There Distler is serving the 5D element of line (ds)^2 as 2s ds. But 2s

ds is not equal to (ds)^2!!

Of course this kind of foolish MathML code is not accessible, not

searchable, etc.

Some folks have noted the terrible paradox of being proud enough to

claim that Musings is (in own Distler's words) "the world's most

technologically-advanced weblog" whereas being unable to correctly

encode something so simple as the square of a line element.

Other folks go beyond and carefully note the analogies between Musings

(Distler is a string theorist) and the own string theory. String,

superstring, brane, and M theories are popularized in mass media as the

world's most sophisticated stuff whereas being unable to derive

something so simple as Coulomb force law in despite of numerous efforts

in last 40 years. Or it is still poor; string theory is offering us

clearly wrong output for almost any empirical property of our universe:

string theory deals with exact supersymmetry and perturbative gravitons

on a flat static spacetime, which contradicts lessons learned from

Standard model and General Relativity and, of course, contradicts all

experimental data.

The great failure of string theory is not that the "theory" is in a

permanent anodyne state; the problem -and big one- is that nobody has

been able to do the theory compatible with our current knowledge.

You do not need to construct giant accelerators for verifying some

exotic result such as existence of hidden dimensions or one-dimensional

tiny vibrating objects. That you need is a theory was compatible with

all experimental data now available; once achieved this basic goal of

scientific methodology then you can focus on future experiments and

exotic possibilities...

After several "great folks" became so enthusiastic on theoretical

possibilities for the multiverse opened by the "Landscape", it started

a popular joke between academicians saying that our universe can be

roughly characterized as the one that string-brane-M theory cannot

predict or explain ;-)

I agree on the parallelism between the technological fiasco of

Distler's Musings blog and the scientific fiasco of string and M

theories. As number of lesson arise.

The first lesson is you may verify details of you are doing.

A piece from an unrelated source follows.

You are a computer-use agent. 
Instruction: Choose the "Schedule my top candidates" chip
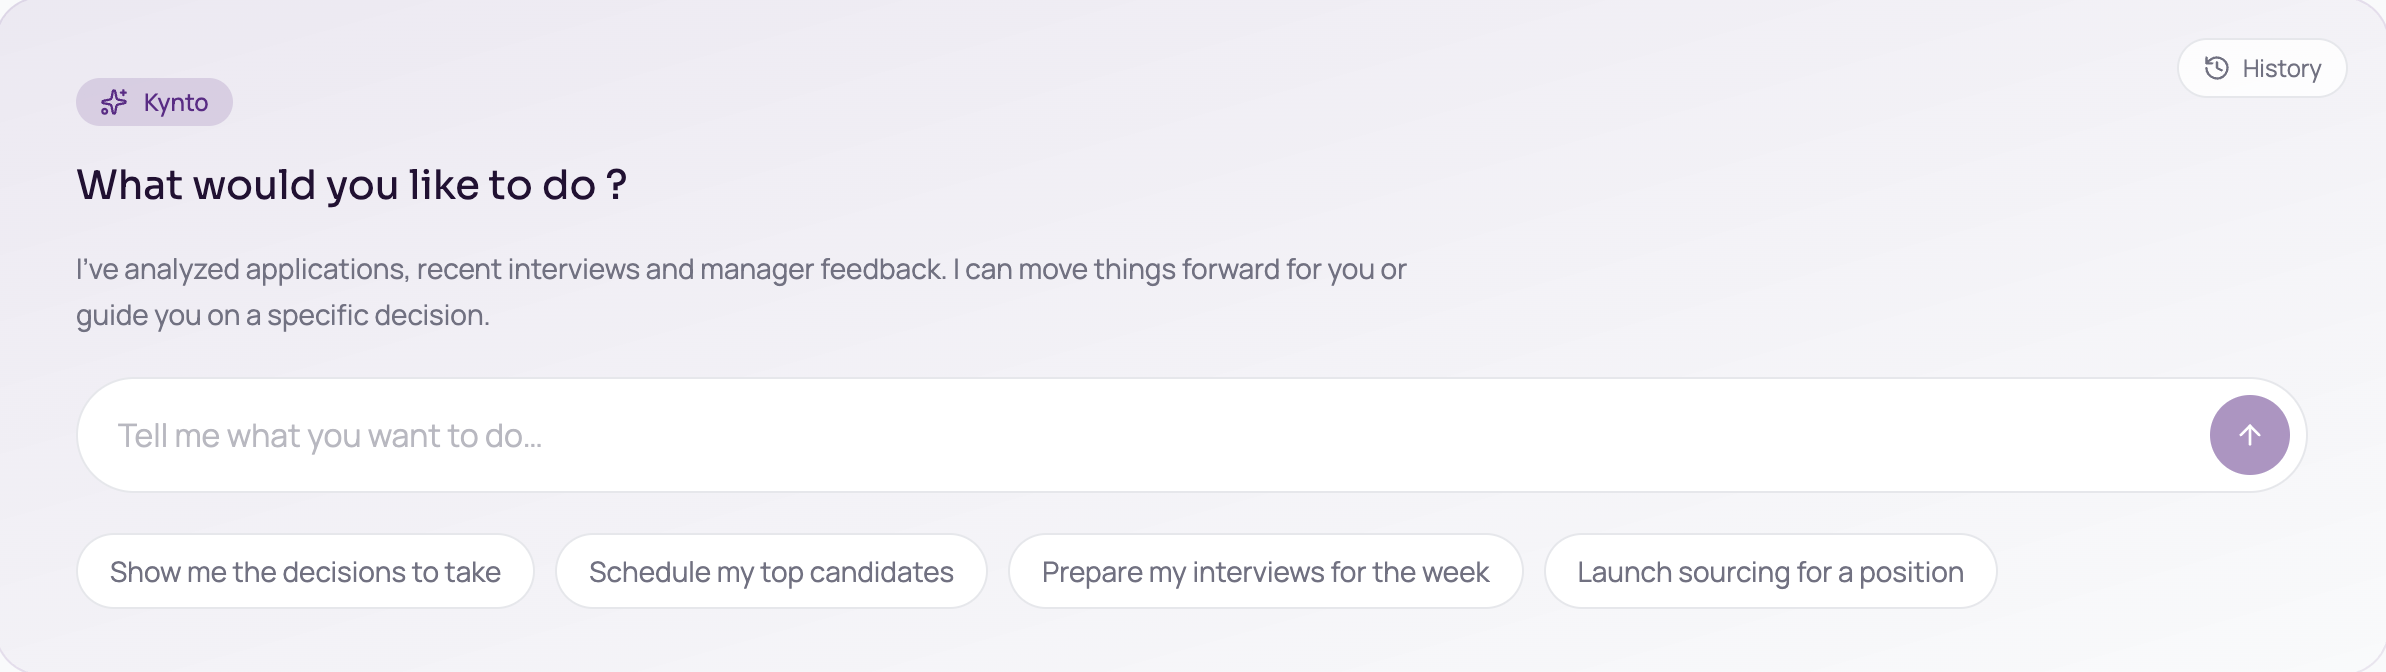tap(771, 571)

You cannot

assume points (as Distler is doing in both topics Itex-MathML and in

string theory) simply waiting that may be true.

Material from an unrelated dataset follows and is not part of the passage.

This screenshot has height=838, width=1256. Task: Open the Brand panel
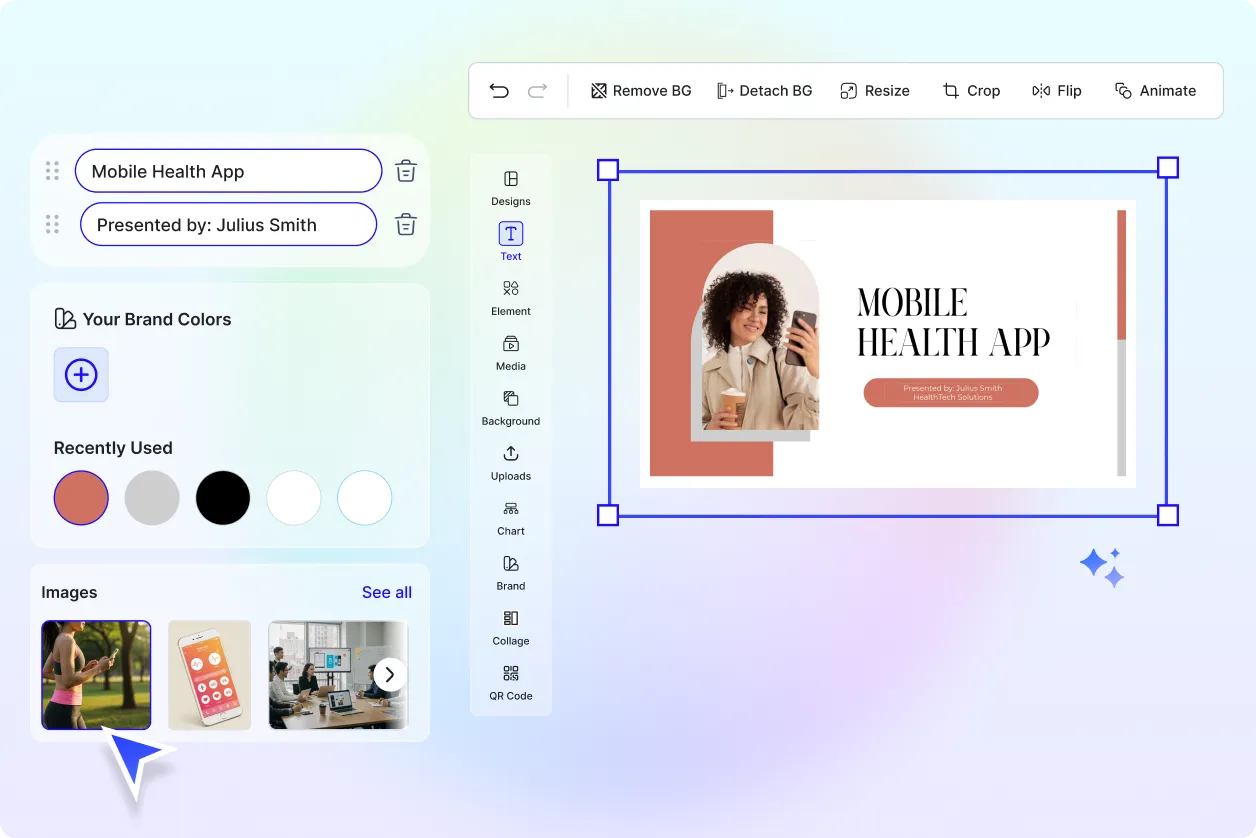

Second lesson is that you may provide better alternatives to available

ones. If general relativity works fine explaining-predicting a subset

of phenomena, then the next theory may explain *also* phenomena cannot

be explained via general relativity: e.g. microscopic phenomena, the CC

problem...

String theory cannot compute anomalous perihelion for Mercury, has not

quantized gravity, and has not solved the CC problem (at the best is

discussed using anthropic reasoning). This is parallel with IteX

approach used in Distler's blog. For instance, the correctness and

accessibility of almost all MathML equations are being served on the

web are poor than using an old HTML + GIF + ALT model!

The third lesson to be learned here is that you may be not proud enough

about your own work, at least not before you achieve success.

Of course, something as simple as (ds)^2 can be perfectly encoded in

CanonML. The syntax is similar to TeX one but more powerful and

sophisticated than presentation MathML 2.0 and with more semantic

content than Content MathML 2.0. Semantic content will be useful for

encoding scientific information. For example, the MathML parallel

markup for energy-mass relationship is

<semantics>

<mrow>

<mi>E</mi>

<mo>=</mo>

<mrow>

<mi>m</mi>

<mo>⁢</mo>

<msup>

<mi>c</mi>

<mn>2</mn>

</msup>

</mrow>

</mrow>

<annotation-xml encoding="MathML-Content">

<apply>

<eq/>

<ci>E</ci>

<apply>

<times/>

<ci>m</ci>

<apply>

<power/>

<ci>c</ci>

<cn>2</cn>

</apply>

</apply>

</apply>

</annotation-xml>

</semantics>

Terrible and still can be poor!!!

but using both canonical expressions (modification of SEXPR) and the

infix formal operator model, we can encode more information with

easiness of TeX or ASCIIMath syntax. Above ultra-verbose formula is

encoded in CanonFormal as

[E \= [m \* [c \** 2] ] ]

I may add now that I presented some mathematic-formal properties of

Canonical Meta Language (CanonML) in

[http://canonicalscience.blogspot.com/2006/04/canonml-mathematical-formal-language.html]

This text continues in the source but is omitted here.